- B.Sc.(1970), M.Sc. (1972), University of Lisbon, Portugal
- Ph.D., New York University, 1985
- Postdoc, Population Council @ Rockefeller University, 1985-1986
- Postdoc, Mount Sinai School Medicine of CUNY, 1987-1989
Role of the ubiquitin/proteasome pathway and inflammation in NEURODEGENERATION
The research in our laboratory investigates mechanisms involved in neuronal degeneration. We specifically focus on mechanisms affected by impairment of the ubiquitin/proteasome pathway (UPP) and inflammation, as it is well established that most neurodegenerative disorders are characterized by two related pathological hallmarks:
(1) the accumulation of ubiquitinated proteins in disease specific neuronal inclusions, and
(2) signs of chronic neuroinflammation, such as gliosis, at the sites of neuronal damage.

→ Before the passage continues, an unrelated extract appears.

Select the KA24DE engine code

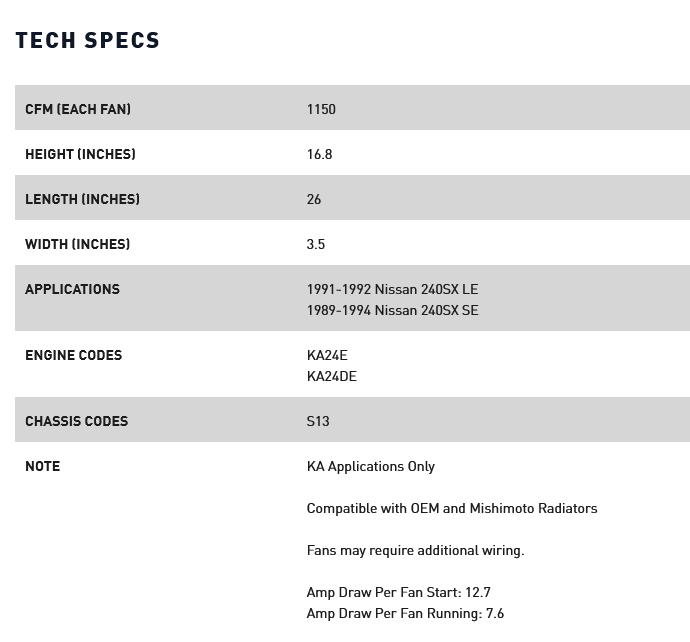331,376
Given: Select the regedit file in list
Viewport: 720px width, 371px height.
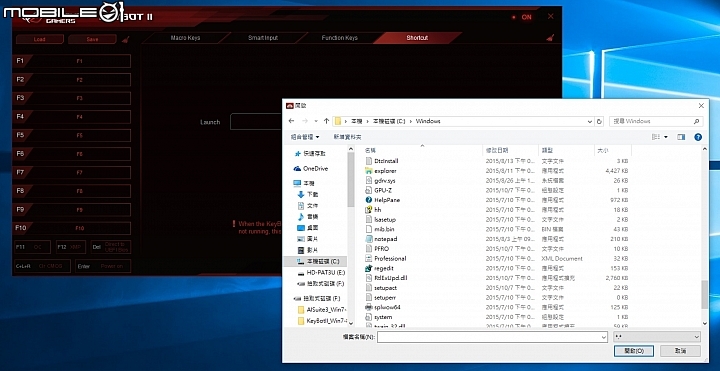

Due to the widespread development of these two pathological hallmarks, the outcome of our research is clearly relevant to the prevention and/or treatment of most neurodegenerative disorders, such as Alzheimer’s, Parkinson’s and Huntington’s diseases as well as amyotrophic lateral sclerosis.
One of the major roles of the UPP is to degrade ubiquitinated proteins, thus the neuronal accumulation of the latter is indicative of UPP malfunction. Notably, aging is associated with a decrease in proteasome activity. This supports the view that aging-dependent proteasome impairment is critical to the late onset of both familial and sporadic forms of neurodegenerative disorders. Furthermore, other conditions such as inflammation may affect proteasome activity and exacerbate the neurodegenerative process. In order to develop therapeutic strategies based on proteasome impairment it is critical to tease out which of the proteasome-affected mechanisms are involved in neurodegeneration.
To investigate the mechanisms affected by proteasome impairment we are using proteasome inhibitors and proteasome mutations that impair proteasome activity. Furthermore, we are investigating the effect of a product of inflammation, prostaglandin J2 (PGJ2), shown by our laboratory to be neurotoxic and to induce the accumulation of ubiquitinated proteins.